Después de acompañar los piquetes en el polígono de Los Olivares, después de escribir crónicas de urgencia a pie de campo, después de mandar fotografías y vídeos, después de escribir no-sé-cuántas actualizaciones de la noticia en la redacción, después de ‘twuittear’ para trasladar al segundo todo lo que que estaba pasando, después de unas horas intensas y apasionantes en lo profesional, después de todo eso, decidí dejar el cuaderno, el bolígrafo y la grabadora en el cajón y me fui a la manifestación. Lo necesitaba. Sí, lo necesitaba porque las nuevas reglas del juego me parecen, lisa y llanamente, un latrocinio en toda regla.

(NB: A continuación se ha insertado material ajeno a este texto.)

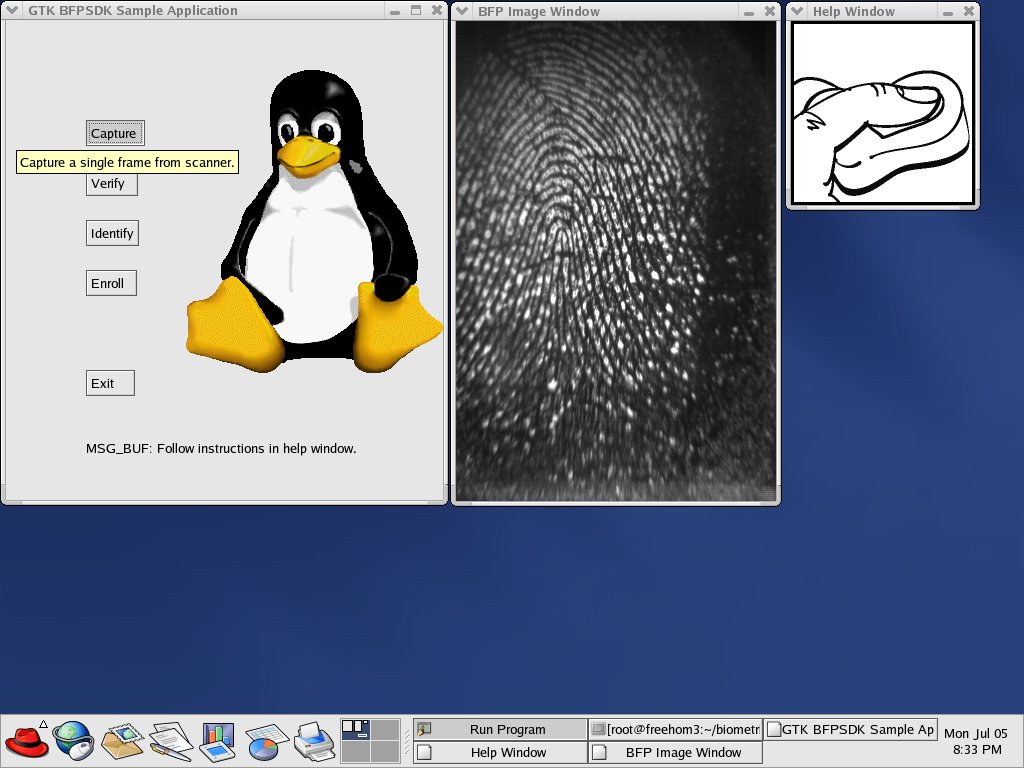Click the Capture button
The image size is (1024, 768).
(113, 133)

Puedo llegar a entender que la acción de gobierno se adapte a las circunstancias. Es más, me parece algo normal. España, como el resto del mundo, está sometido a la tiranía de los mercados. Y los mercados nos pusieron en el punto de mira por un déficit disparatado que nos aproximaba peligrosamente a la banca rota. El Estado tiene que financiarse y no puede hacerlo a cualquier precio. Perfecto. Pero ¿por qué la cuerda se ha roto por el eslabón más débil de la cadena? Pues porque aquí nadie ha sido capaz de taponar la hemorragia, porque se pensó erróneamente que los recursos públicos eran ilimitados y porque la salida fácil era la del tijeretazo y no poner medios, por ejemplo, para atajar unos niveles escandalosos de economía sumergida -casi el 30 por ciento del PIB en una provincia como Jaén-. No me digan que no tiene cojones la cosa.
Hay que proteger a las empresas, pero también a los currantes. Y despedir a alguien porque sí, porque se prevén menos beneficios -sin necesidad de justificar nada-, abaratar el despido exponencialmente y convertir en papel mojado cualquier convenio colectivo es un putadón como una casa de granda. Una vergüenza.